Location: Potsdam, Germany

Product or Service: Founded last summer by three graduate students at the Hasso-Plattner-Institute in Potsdam, Germany, Mindquarry makes collaborative software designed to allow maximum efficiency between employees working on team projects.

It’s a Web 2.0 package, including a wiki, a meeting minutes editor, and a Task Management tool with a system of reminders and notifications. Ease of use was the developers’ goal, and Mindquarry claims that users require no training. It facilitates working offline as well as when connected to the Net.

Based on Java, Mindquarry uses Apache Jackrabbit as a JCR-conformant content repository, Apache Cocoon as the Web framework, Dojo toolkit for the frontend and SWT for the desktop client interface.

Mindquarry’s first version, released in February 2007, is available for Windows, Linux, Mac, VMWare and all open source platforms. In true open source tradition, Mindquarry is a free download. The company makes it money through support. Developers are allowed to extend Mindquarry and sell these contributions under a proprietary license.

The company has plans to offers its application in an SaaS mode beginning in the fall of 2007. Users will pay a monthly license fee and access the app remotely through a Web browser.

Funding: Mindquarry received an undisclosed amount of seed funding from Hasso Plattner Ventures, an investment firm dedicated to promoting German entrepreneurialism. (Hasso Plattner is a co-founder of German giant SAP). Company representatives are traveling to the Red Herring Spring 2007 event to seek additional VC funding.

Competitive Landscape: Mindquarry is far from alone in the collaborative software market. It competes head to head against small proprietary offerings like Basecamp; against open source groupware offerings from Scalix and Zimbra; and against established apps like IBM’s Lotus Connections and Microsoft’ Sharepoint. In short, it’s a small fish in a very big pond.

The company’s move into the SaaS market this fall will likely help it compete in the mid-size market. But getting started won’t be easy. Mindquarry will have plenty of heavy lifting to do to deploy the remote infrastructure needed for SaaS, from setting up a payment process and customer interface to offering 24/7 maintenance.

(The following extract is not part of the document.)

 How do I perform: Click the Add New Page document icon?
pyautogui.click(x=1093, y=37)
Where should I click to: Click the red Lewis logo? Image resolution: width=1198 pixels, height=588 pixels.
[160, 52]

In its favor, the collaborate software market – driven by the evolution of Web 2.0 – is a healthy one, as companies more frequently combine the efforts of far-flung employees. To fully harness a team with members in Dehli, San Francisco and Berlin, a company needs a good, affordable, intuitive, collaborative program. Certainly there will be plenty of firms shopping for such an app in the years ahead.

To better promote itself, Mindquarry has plans to set up a U.S. office, perhaps in the Bay area. The start-up is a recipient of a Red Herring 100 Europe award, given to the top 100 private technology companies based in the EMEA (Europe, Middle East and Africa) region each year.

Management Team: Lars Trieloff is COO (he wrote a book, DocBookXML); Alexander Saar is the CTO; and Alexander Klimetschek is the Chief Architect. Sandro Groganz, VP marketing, was formerly communication VP of eZ System.

In November 2006, Stephan Voigt, who was a co-founder of Scopeland, came on board as CEO. As of April 2007, Mindquarry has 10 employees.